**TASK STATEMENT:** Skip the pictures. Output only the lines below starting at the line with "You are a GUI" and ending at the line with "Given: Click the", both ends included, exactly as they are.

■ ■ ■ ■ ■

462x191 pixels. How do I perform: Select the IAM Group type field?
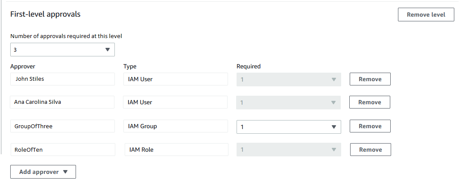pos(175,126)
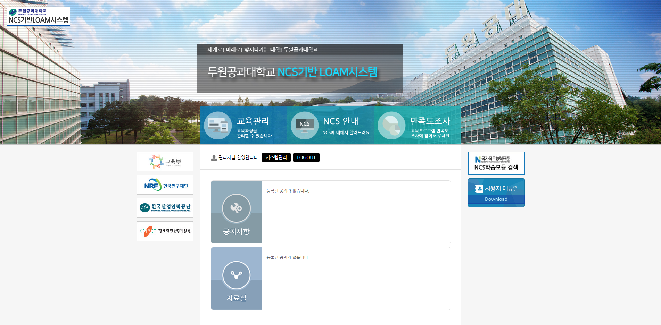The height and width of the screenshot is (325, 661).
Task: Click the user avatar icon beside 관리자님
Action: (214, 158)
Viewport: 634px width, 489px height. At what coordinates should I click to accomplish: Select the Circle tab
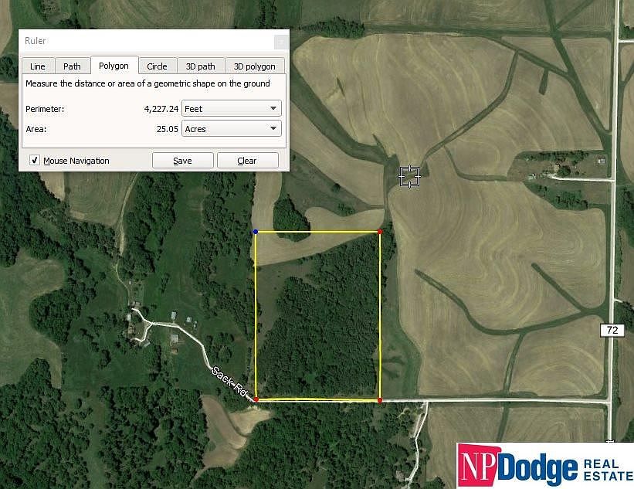[158, 66]
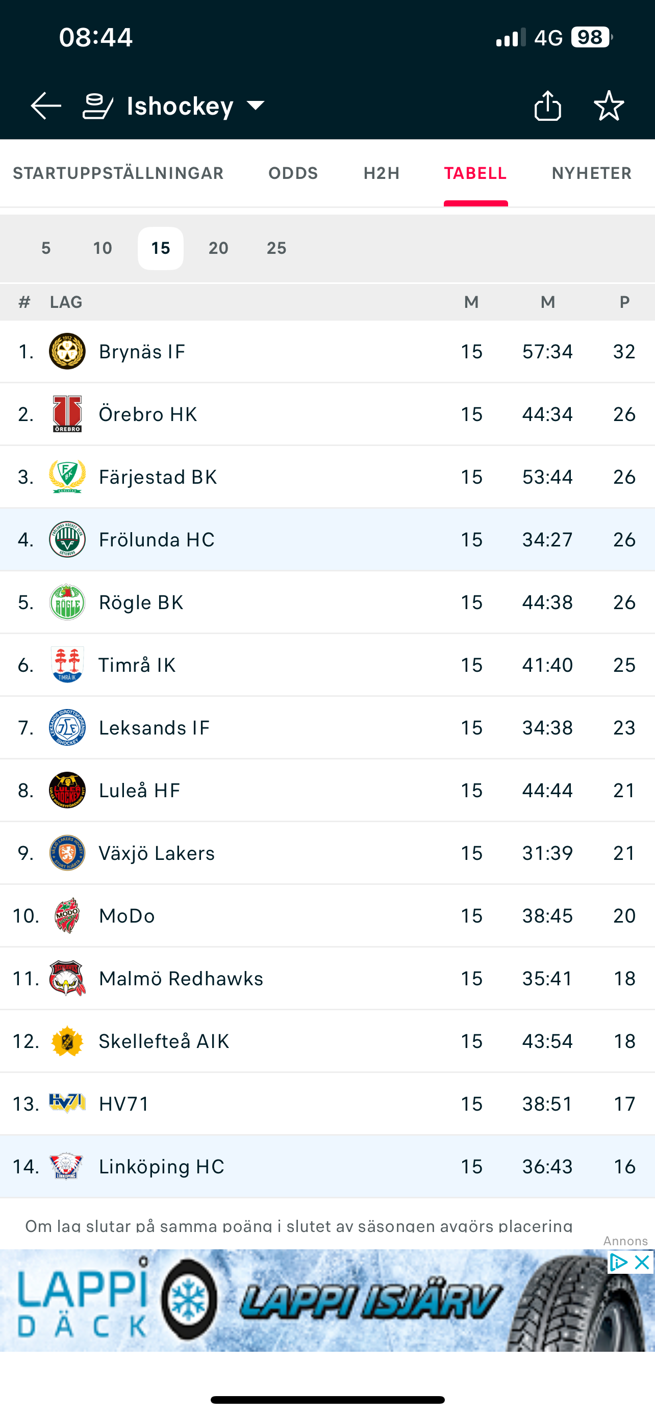Image resolution: width=655 pixels, height=1416 pixels.
Task: Select the last 20 matches filter
Action: (218, 248)
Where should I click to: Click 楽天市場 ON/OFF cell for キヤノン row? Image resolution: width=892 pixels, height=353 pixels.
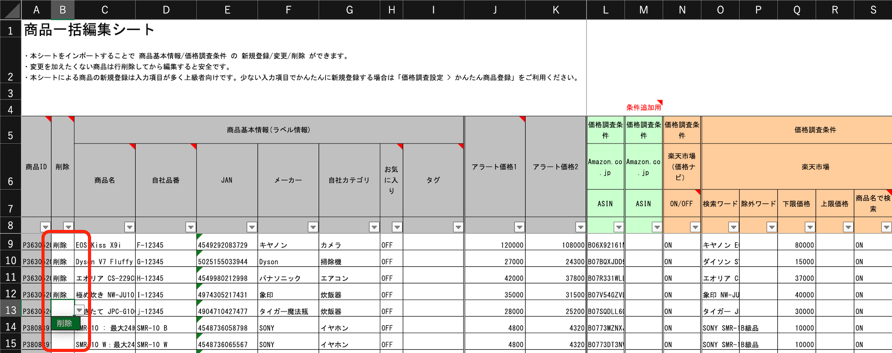coord(681,245)
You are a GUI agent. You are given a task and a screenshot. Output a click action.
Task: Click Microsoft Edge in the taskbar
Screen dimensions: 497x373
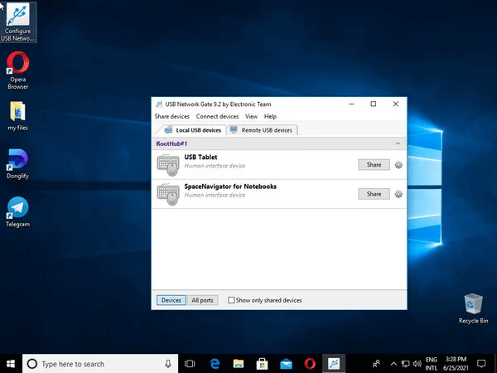point(214,363)
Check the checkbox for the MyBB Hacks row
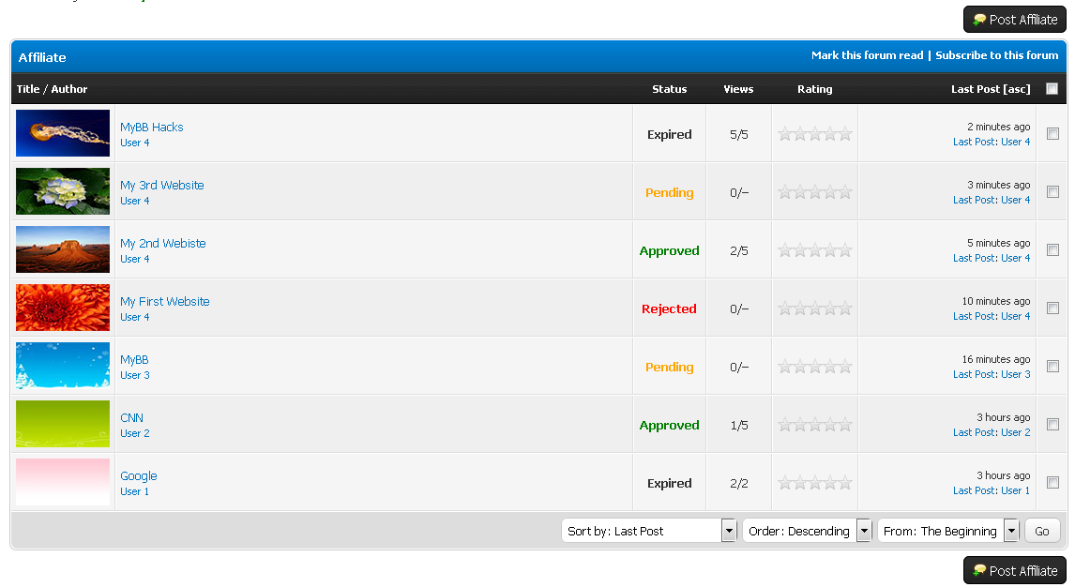This screenshot has height=587, width=1075. pos(1052,134)
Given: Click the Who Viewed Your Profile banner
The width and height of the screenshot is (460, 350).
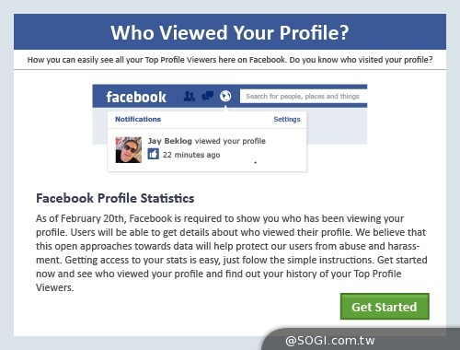Looking at the screenshot, I should [230, 32].
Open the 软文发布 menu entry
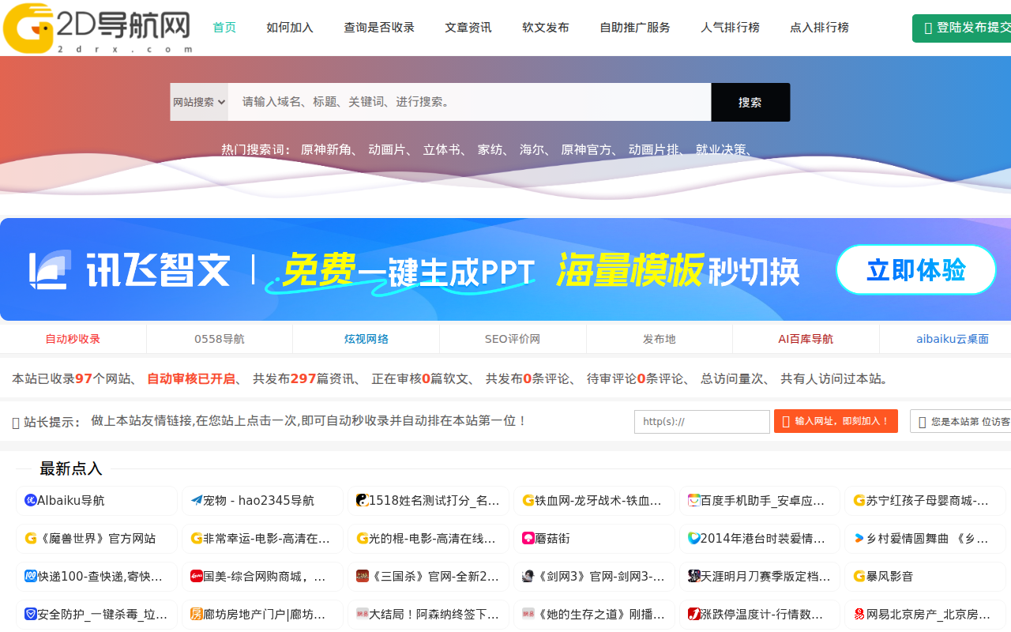Viewport: 1011px width, 632px height. (546, 26)
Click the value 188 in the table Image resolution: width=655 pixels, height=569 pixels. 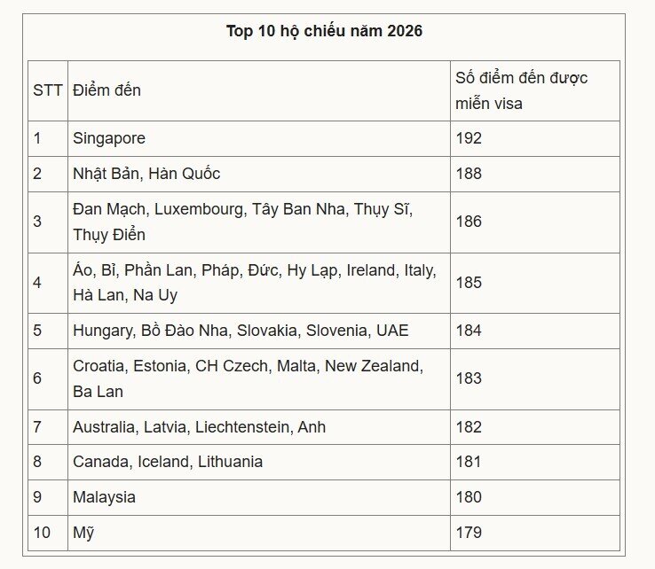click(469, 174)
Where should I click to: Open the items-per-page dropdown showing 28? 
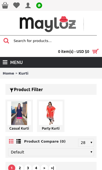coord(86,143)
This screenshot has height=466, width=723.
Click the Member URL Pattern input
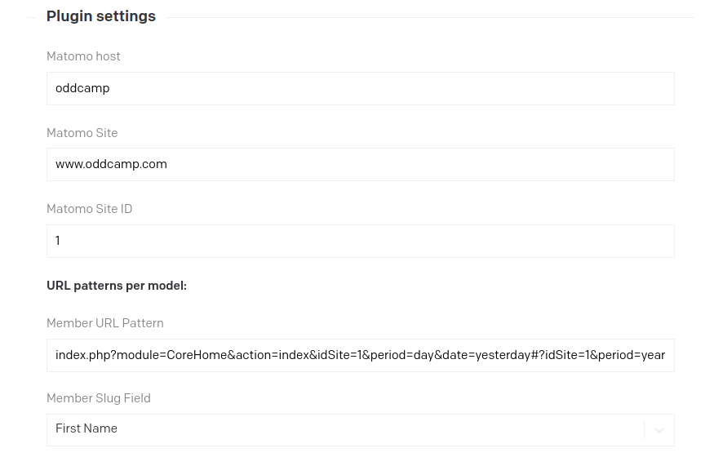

■ ■ ■ ■ ■

**RESULT FOR THIS TASK:**
You are a GUI agent. You are given a task and a screenshot. Output a click action.
Task: Click Microsoft Edge in the taskbar
Screen dimensions: 497x373
point(214,363)
Check the checkbox for the MyBB Hacks row
This screenshot has height=587, width=1075. pos(1052,134)
Given: Click the Who Viewed Your Profile banner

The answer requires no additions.